It was with these sorts of mental models on my mind that I recently listened to Michael Mauboussin give an interview with the Alliance for Decision Education, a nonprofit group focused on helping students learn to be better decision makers in service of living better lives and building a better society. For those of us who have spent a lot of time in the field of decision research, the formal and advisory board of the Alliance is a remarkable who’s who in the field including Michael Mauboussin, Daniel Kahneman, Garry Kasparov, Barbara Tversky, Paul Slovic, Barbara Mellers, Phil Tetlock, and Annie Duke. If you don’t know those names, just take it from me that this is like the Mount Rushmore of decision-making researchers. We referenced the work of several of them in our series about position sizing.
Michael Mauboussin is not only a leading expert in the field of decision making and the chair of the board of the Santa Fe Institute (see Katherine Collins bio above) but is first and foremost one of the most influential voices in the practice of equity investing. Our team has read most everything he has written publicly while in his roles at Legg Mason, Credit Suisse, BlueMountain Capital, and currently as the Head of Consilient Research at Counterpoint Global, a division of Morgan Stanley. The title of “Head of Consilient Research” is an uncommon one, but since consilience is “the linking together of principles from different disciplines” you can see how relevant Mauboussin’s background is to this topic.

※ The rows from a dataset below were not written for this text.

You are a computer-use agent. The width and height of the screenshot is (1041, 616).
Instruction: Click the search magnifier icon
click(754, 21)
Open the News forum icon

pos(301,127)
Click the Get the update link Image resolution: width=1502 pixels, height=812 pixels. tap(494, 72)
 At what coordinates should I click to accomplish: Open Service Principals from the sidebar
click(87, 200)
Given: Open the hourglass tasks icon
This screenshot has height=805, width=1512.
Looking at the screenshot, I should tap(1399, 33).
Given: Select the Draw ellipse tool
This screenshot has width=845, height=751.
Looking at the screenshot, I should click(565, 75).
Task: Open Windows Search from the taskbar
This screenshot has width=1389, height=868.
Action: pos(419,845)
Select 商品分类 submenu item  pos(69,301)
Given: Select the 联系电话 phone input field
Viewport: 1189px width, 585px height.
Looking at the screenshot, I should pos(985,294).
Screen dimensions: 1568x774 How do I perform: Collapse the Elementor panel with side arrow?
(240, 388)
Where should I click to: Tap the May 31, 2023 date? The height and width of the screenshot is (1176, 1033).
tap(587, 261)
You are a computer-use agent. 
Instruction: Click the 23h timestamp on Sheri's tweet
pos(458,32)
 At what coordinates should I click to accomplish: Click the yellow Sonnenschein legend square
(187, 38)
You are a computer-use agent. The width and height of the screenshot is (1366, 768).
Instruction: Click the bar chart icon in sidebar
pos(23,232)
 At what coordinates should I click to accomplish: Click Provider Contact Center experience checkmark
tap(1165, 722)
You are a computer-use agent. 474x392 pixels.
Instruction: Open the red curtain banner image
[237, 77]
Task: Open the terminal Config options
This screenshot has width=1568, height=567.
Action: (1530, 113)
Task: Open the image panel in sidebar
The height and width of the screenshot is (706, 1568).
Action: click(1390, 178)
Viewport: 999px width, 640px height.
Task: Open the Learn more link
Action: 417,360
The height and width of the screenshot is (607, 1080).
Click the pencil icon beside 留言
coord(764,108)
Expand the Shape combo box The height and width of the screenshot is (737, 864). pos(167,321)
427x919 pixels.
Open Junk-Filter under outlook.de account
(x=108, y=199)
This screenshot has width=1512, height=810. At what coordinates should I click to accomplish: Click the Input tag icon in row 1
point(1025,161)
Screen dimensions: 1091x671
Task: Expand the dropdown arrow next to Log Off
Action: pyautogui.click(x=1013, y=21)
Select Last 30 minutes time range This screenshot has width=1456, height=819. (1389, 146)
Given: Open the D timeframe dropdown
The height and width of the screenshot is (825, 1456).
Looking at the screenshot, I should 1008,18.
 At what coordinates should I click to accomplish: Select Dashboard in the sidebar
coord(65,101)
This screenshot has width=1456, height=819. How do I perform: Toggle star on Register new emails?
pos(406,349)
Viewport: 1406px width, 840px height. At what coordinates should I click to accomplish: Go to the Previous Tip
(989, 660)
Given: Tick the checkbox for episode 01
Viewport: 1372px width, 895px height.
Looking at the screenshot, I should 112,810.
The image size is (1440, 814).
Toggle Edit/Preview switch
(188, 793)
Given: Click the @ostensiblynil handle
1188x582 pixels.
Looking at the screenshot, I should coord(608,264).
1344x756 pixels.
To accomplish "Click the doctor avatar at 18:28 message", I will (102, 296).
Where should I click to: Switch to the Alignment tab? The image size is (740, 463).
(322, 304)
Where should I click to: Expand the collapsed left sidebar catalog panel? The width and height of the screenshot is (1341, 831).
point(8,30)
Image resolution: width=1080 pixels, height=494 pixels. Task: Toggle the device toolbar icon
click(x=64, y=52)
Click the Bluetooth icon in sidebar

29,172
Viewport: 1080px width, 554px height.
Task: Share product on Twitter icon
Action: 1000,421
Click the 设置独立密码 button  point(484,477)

In his interview, Mauboussin discussed the ways in which ants forage for food and in doing so clarified for us an important element of how we think about evaluating corporate management teams.
“So now I’m going to talk about social insects. This is about ant foraging. We’ll use ants as an example. You have a nest of ants and there’s a food source. Exploitation would be when the ants go out, find the food source, and then they just focus their attention on getting as much of that food into the nest as possible. The way the ants do this is they go out randomly. But they’re laying pheromone trails as their means of communication.
Once an ant finds the food, they come back. That trail gets a little stronger. The ant comes out, senses that and so that reinforces it. As they travel the same path that becomes a very strong pheromone trail, and that’s how they figure out how to do that.
If you actually watch ants in your backyard in the summertime, they’re kind of doing crazy stuff all the time. The scientists were studying them, and they would find out that some ants would just peel off of the pheromone trails that lead to the food source. Then they got much more scientific about studying that rate of peeling off and it turns out there’s a mathematical probability.